• **SELECTED PASSAGE**

/---

Background information
- Born: David Bickler March 31, 1953 (age 73) North Dakota, U.S.
- Origin: Chicago, Illinois, U.S.
- Genres: Rock; AOR; hard rock;
- Occupation: Singer
- Years active: 1972–present
- Formerly of: Survivor

= Dave Bickler =

American singer (born 1953)

David Bickler (born March 31, 1953) is an American singer, best known as the lead singer for the rock band Survivor from 1978 until 1983, most notably on the #1 U.S. hit "Eye of the Tiger". In addition to his wide vocal range, his trademark look included a beret. Bickler would go on to provide the vocals in advertisements, including Bud Light's "Real Men of Genius" TV and radio commercials.

==Biography==
Bickler was born in North Dakota, moved to Willmar, Minnesota, and then graduated from Benet Academy in Lisle, Illinois. As of the late 2000s, Bickler lived with his family in Brookfield, a suburb of Chicago.

==Career==
Dave Bickler's career began in 1968 as one of two lead singers and a musician in the early 1970s American rock group Jamestown Massacre. The group's single "Summer Sun" was a Billboard Hot 100 and Easy Listening chart entry in the summer of 1972. Bickler met Jim Peterik while doing commercial jingles in the mid-1970s, leading to their future partnership in the band Survivor.

\---

• **TASKS TO COMPLETE**
a. In the Dave Bickler article, what was Bickler doing when he met Jim Peterik?
b. Write a few more sentences that carry the Dave Bickler article on from its last sentence.
The material has no connection to the Dave Bickler article.

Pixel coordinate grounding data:
/---

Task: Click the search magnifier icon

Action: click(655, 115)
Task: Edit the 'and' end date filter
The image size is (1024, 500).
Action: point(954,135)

\---
/---

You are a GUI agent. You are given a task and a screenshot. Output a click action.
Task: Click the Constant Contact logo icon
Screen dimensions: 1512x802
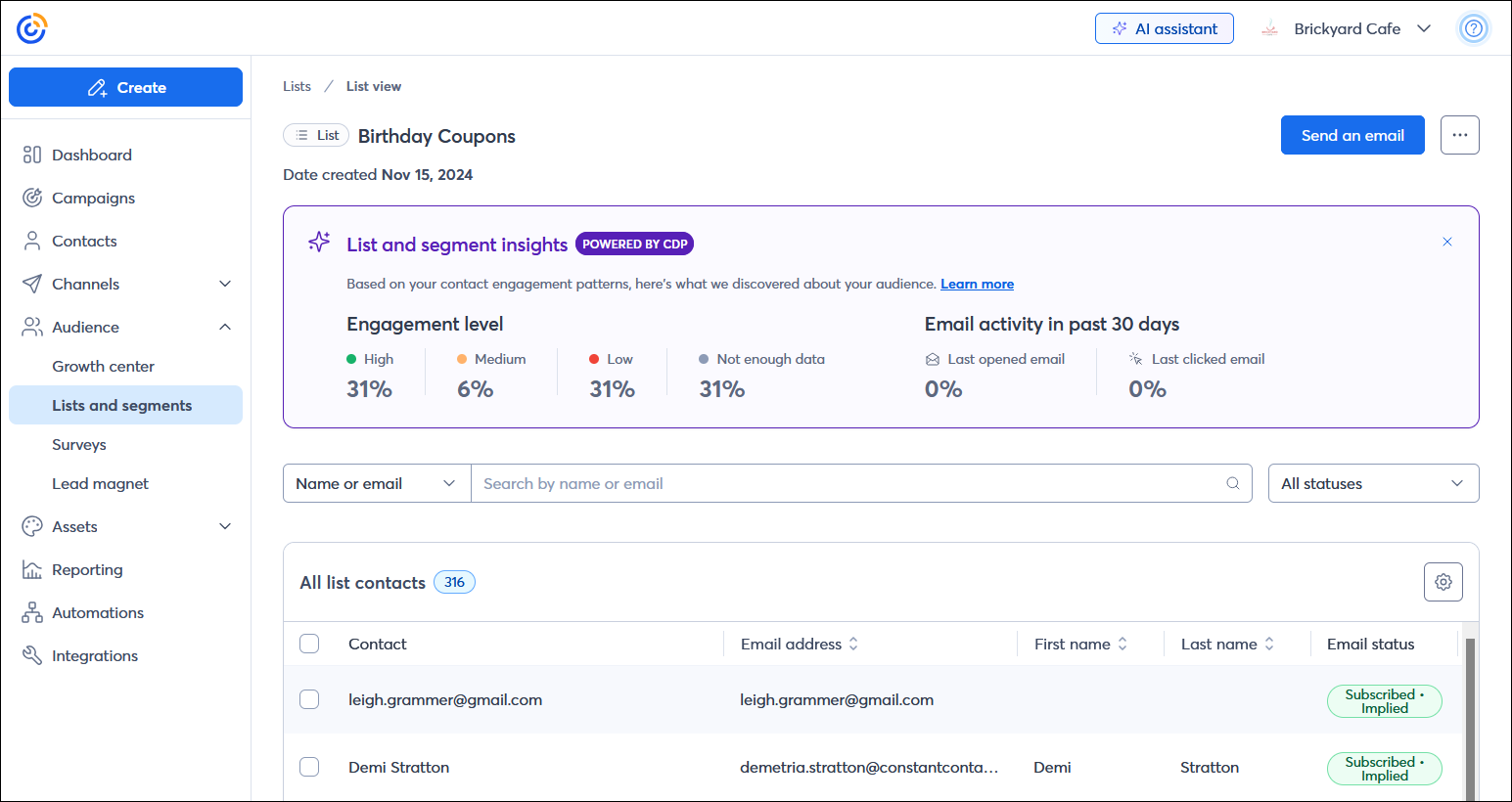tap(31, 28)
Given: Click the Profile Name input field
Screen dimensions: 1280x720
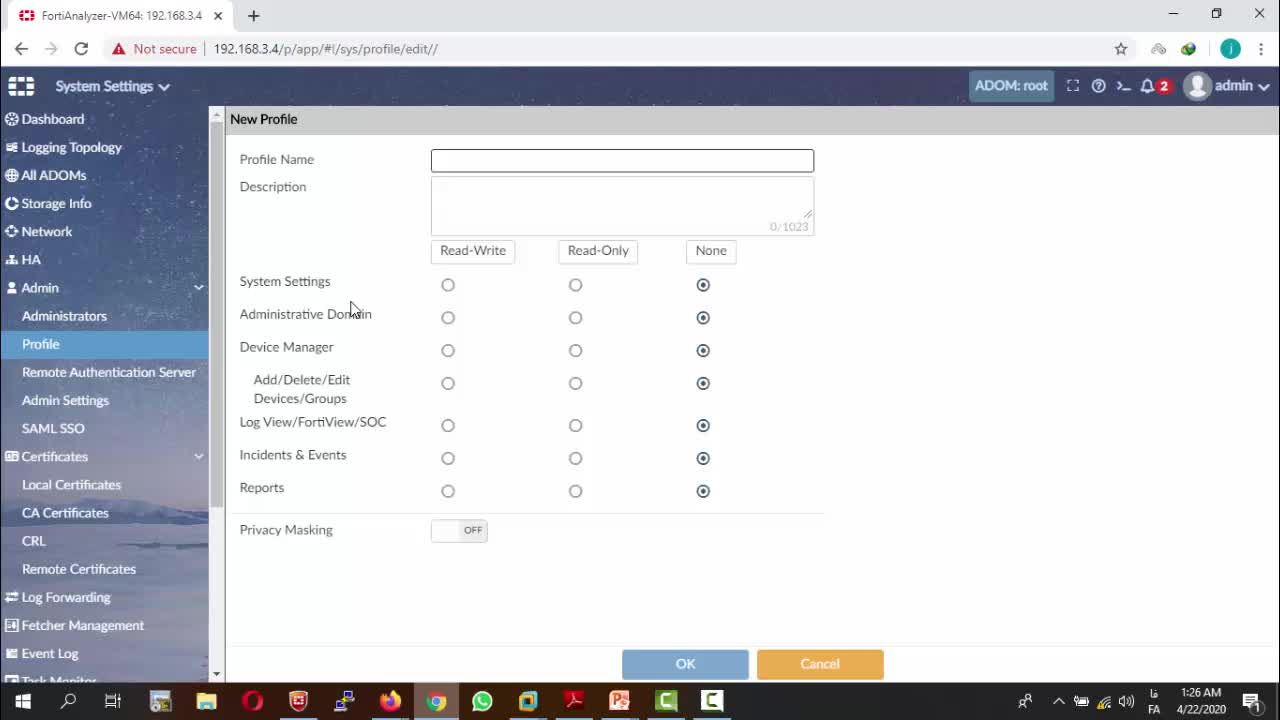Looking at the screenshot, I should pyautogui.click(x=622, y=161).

\---
/---

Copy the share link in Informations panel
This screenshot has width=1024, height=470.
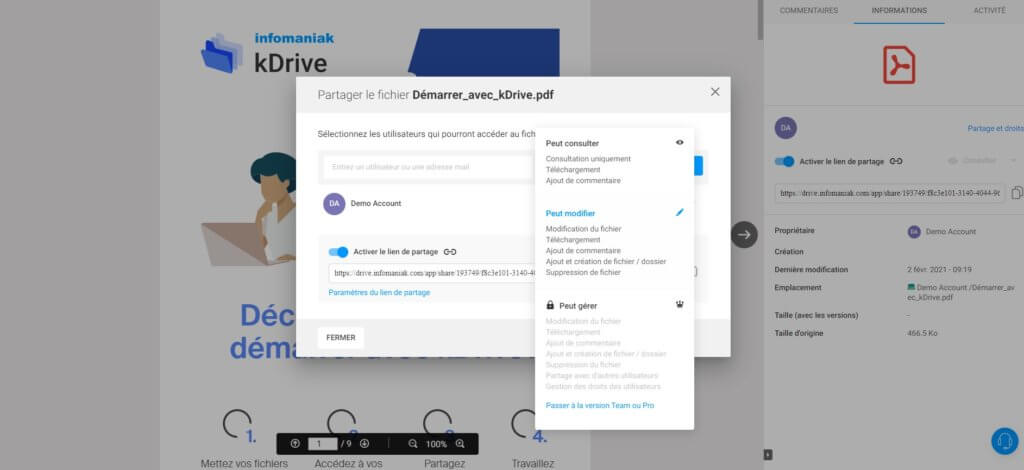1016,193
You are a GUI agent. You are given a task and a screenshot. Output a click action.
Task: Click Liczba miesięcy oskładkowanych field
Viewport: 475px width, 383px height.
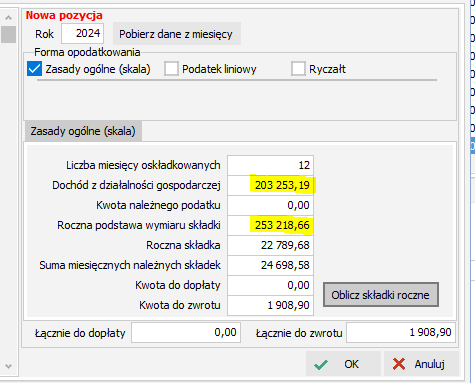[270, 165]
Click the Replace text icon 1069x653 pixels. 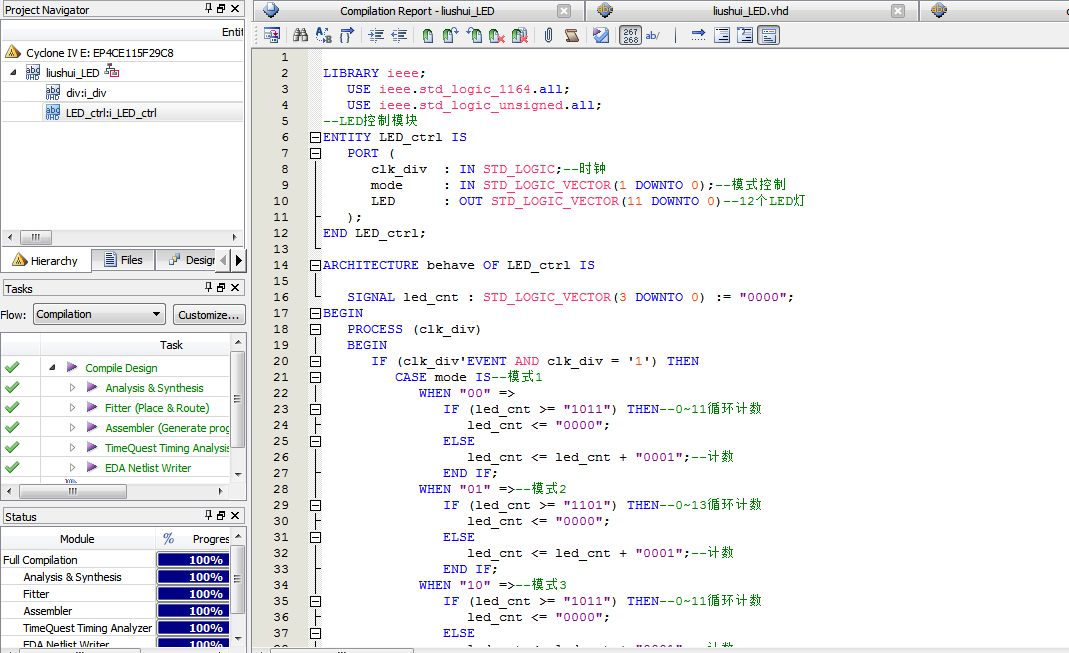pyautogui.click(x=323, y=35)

\---

• **ANSWERS FOR THE EXERCISE**
a. He was doing commercial jingles.

b.
===Survivor===

Bickler is best known as an original member of Survivor from 1978 to 1983. He rejoined with co-founders Frankie Sullivan and Jim Peterik in 1993, staying until early 2000. He was a part of the group for their first four albums: Survivor, Premonition, Eye of The Tiger, and Caught in the Game. Although primarily serving as the band's lead vocalist during this time, he is also credited with playing keyboards on Survivor's first two albums (including being the sole keyboardist on their debut album, before rhythm guitarist Jim Peterik began to take over the role on Premonition, although future releases would see Peterik replaced in-studio by session musicians).

Survivor experienced their big breakthrough in 1982, when they were asked by Sylvester Stallone to provide the theme song for his movie Rocky III. The song, "Eye of the Tiger", soon turned into the biggest hit of the band's career. It had an enormous impact on the Billboard charts, soaring to #1 for six weeks. The song won the band a Grammy Award for Best Rock Performance By A Duo Or Group With Vocal, was voted "Best New Song" by the People's Choice Awards and received an Academy Award nomination. The song remains popular today. It came in at #18 on the Top 100 Singles chart in Billboards 100th Anniversary issue and it is well over the 300,000 mark on the iTunes Store, where it once held #9 on their "Top Soundtrack" chart. Thanks to the song's success and another Top 20 single, "American Heartbeat", the album Eye of the Tiger peaked at #2 on the Billboard 200 chart.

Bickler also can be heard on other Survivor singles including "Somewhere in America", "Rebel Girl", "Poor Man's Son", "Summer Nights", "The One That Really Matters", "American Heartbeat", "Caught in the Game" and "Ever Since the World Began" (later re-recorded by Bickler's successor in Survivor, Jimi Jamison, as a solo single for the Lock Up film soundtrack).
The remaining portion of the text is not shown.